NASAの最近の観測により、太陽系外からの宇宙線が増加しており、宇宙時代としてはもっとも高い宇宙線量に達しようとしている。これはカルフォルニア工科大学の研究者が発表したもので、かれらの分析によると、NASAの最先端コンポジション探査衛星(Advanced Composition Explorer)からのデータ分析から、宇宙線の強度はここ数十年の宇宙活動最小期よりも20パーセント増加している。もしこの増加傾向が続くと想定した場合、NASAは宇宙飛行士が月面に向った場合、シールドすべき宇宙線の量を再検討すべきと警告している。
上院外交委員会は今月、米国商業通信衛星輸出規制緩和に関する法文を検討している間に、来年上下院議会で議論されるために、今月法案を提出する予定である。議会と業界筋によると、委員会としては年度末までに下院法案を通したいとしている。この法案では、衛星関連部品を国務省の軍需品リストから商業衛星部分の削除する権限を大統領に付与するというもの。一方上院の外交委員会では衛星輸出規制規定を含まず、商業通信衛星に関して上院下院で最終的な法案通過に向けて法案修正協議を行う。
シャトルが引退した後に、宇宙輸送機能空白期間が米国では発生することが懸念されているが、民間企業はこの空白期間を埋め合わせるサービスをビジネスチャンスと捉え、サービス提供を模索している。物資輸送、実験投資輸送、衛星修理や衛星の軌道修正、さらに宇宙ゴミの「掃除」にもビジネスチャンスを見いだそうとしている。もし民間企業が宇宙ゴミ浄化が可能であることを証明した場合、膨大な事業チャンスが訪れることになる。さらに、ロシアが仮にISSへの輸送を独占した場合の不合理な状況が発生し政治的に懸念事項が発生すれば、さらに民間企業にとってISSへの輸送ビジネスで利益確保も可能となり、さらなる月までの輸送ビジネスも可能となり、NASAはさらなる研究活動に集中でき、民間企業は短期達成が要求される輸送等は民間が取って代わる。
アレス1-Xの関係技術者らはコンピュータモデルと試験機の飛行性能との間の違いを詳細に検討作業を続けている。この手法はモデル解析手法と呼ばれ、試験機の健全性評価を行う。試験機のスシテムエンジニアで総合マネージャは、試験機の飛行制御アルゴリズムはまったく正常に機能したとして高く評価している。さらに収集した飛翔データはアレス1の設計に使用され、さらなるコンピュータモデル作成に利用される。NASAはオリオン打上げ中断システムを含む次のフォローオン試験を検討中である。
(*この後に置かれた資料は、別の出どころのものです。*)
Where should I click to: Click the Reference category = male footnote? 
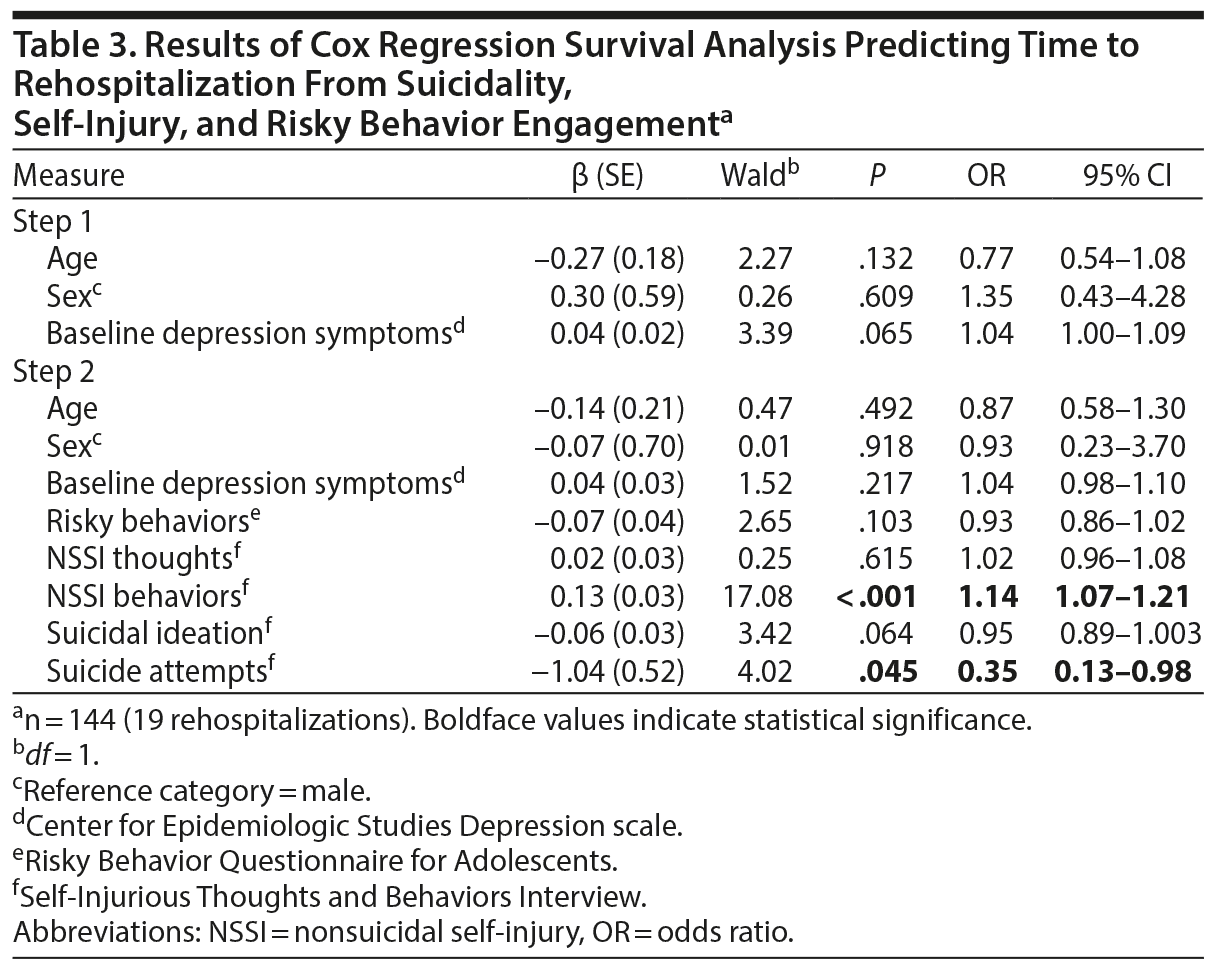(192, 791)
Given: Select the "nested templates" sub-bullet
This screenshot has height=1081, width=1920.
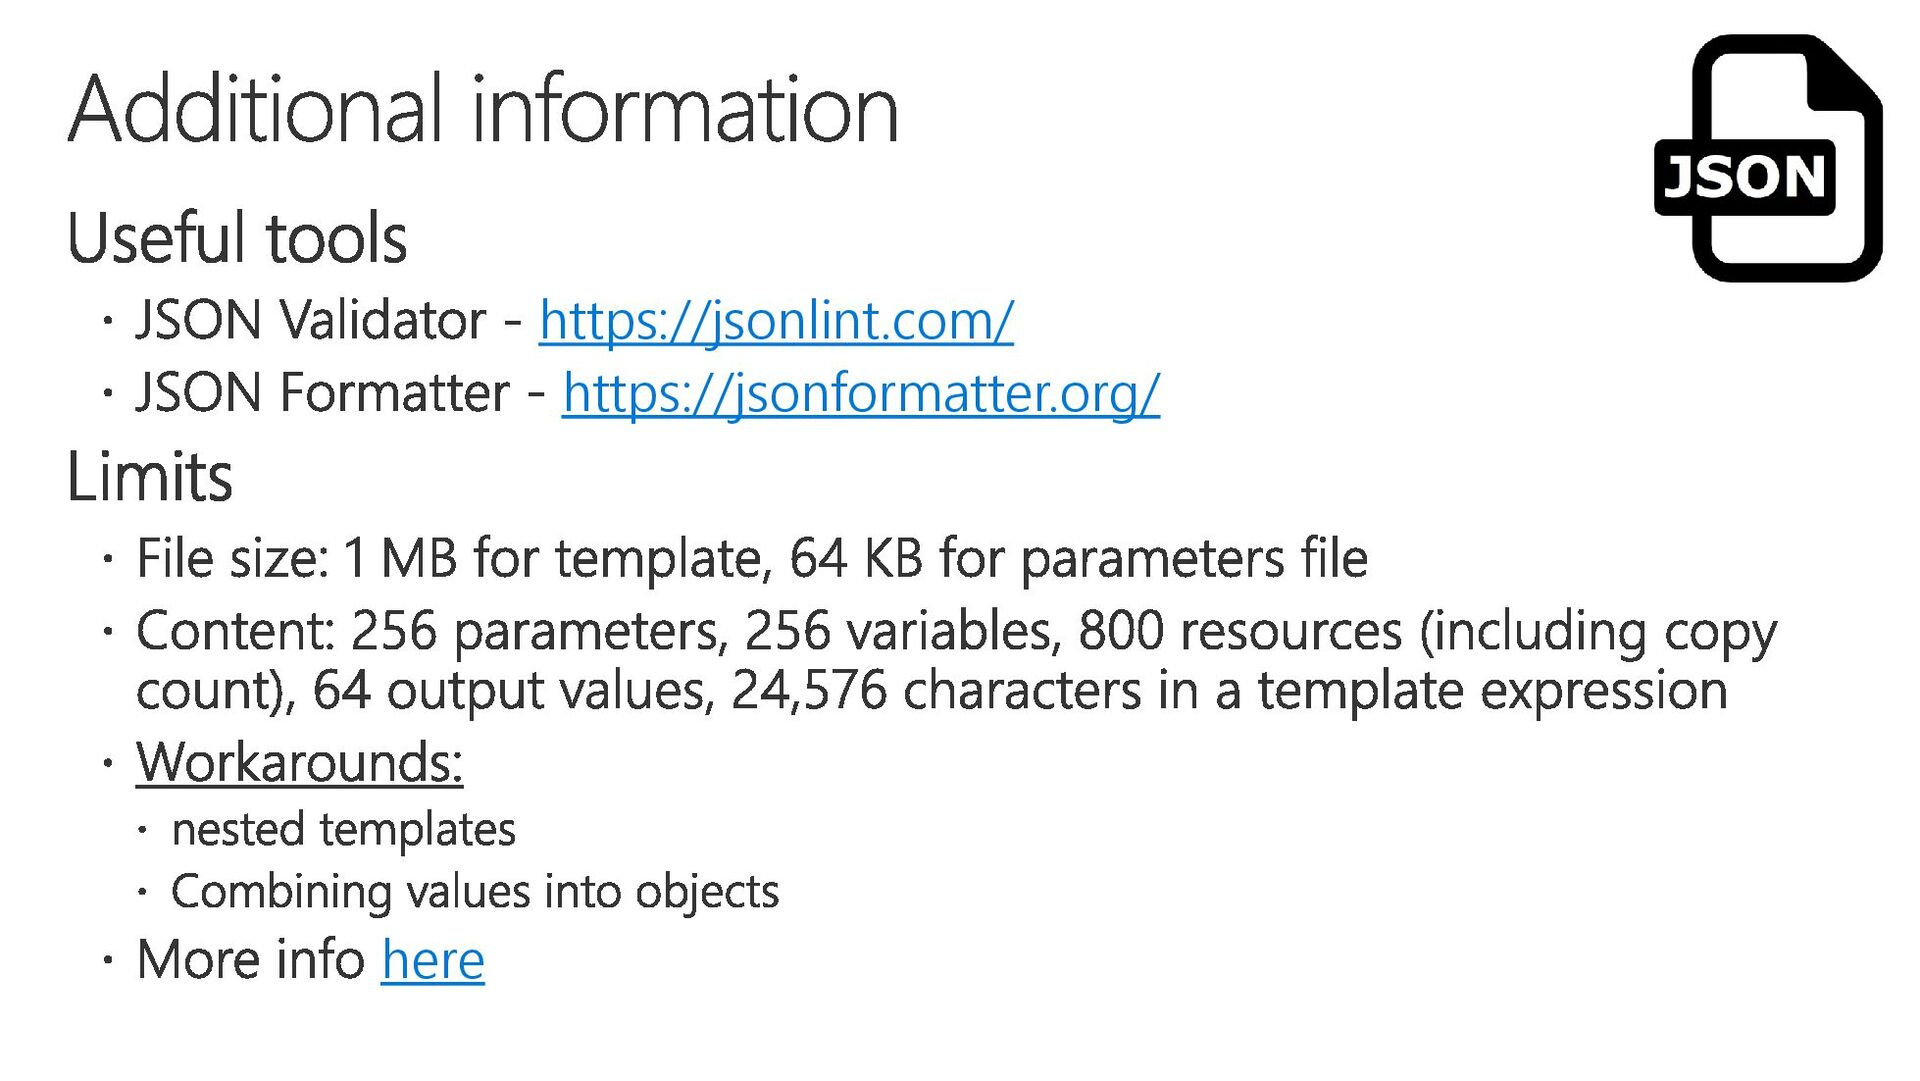Looking at the screenshot, I should 343,830.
NASAはロッキードマーティンとドイツのMTアエロスペース社と協同で、最先端の溶接技術と製造技術を使った初の実物大ロケット燃料タンクドームを開発するチームを立ち上げた。ドイツではNASAとLMチームは摩擦撹拌溶接の応用を視察した。また回転式成型技術も視察し、超強度を発揮するアルミ-リチウム合金を使った直径5.5メートルの燃料タンクドームを製造する計画。この燃料タンクはNASAが開発中のアレス1ロケットの上段に必要となる。また欧州のアリアンVロケットの中段部分の燃料タンクにも必要となる。この新技術によってより薄いて高強度のタンク製造が可能となり、将来の液体燃料タンクの重量を25パーセント減少させることが可能となる。
NASAの宇宙飛行士がメキシコ初の宇宙局設立に向けて協力をしている、と発言。メキシコの国会議員と会合を持ち、その中で宇宙プログラムでロビー活動を行っているとホセ・ヘルナンデズ氏。しかしNASAを去る予定はないとしている。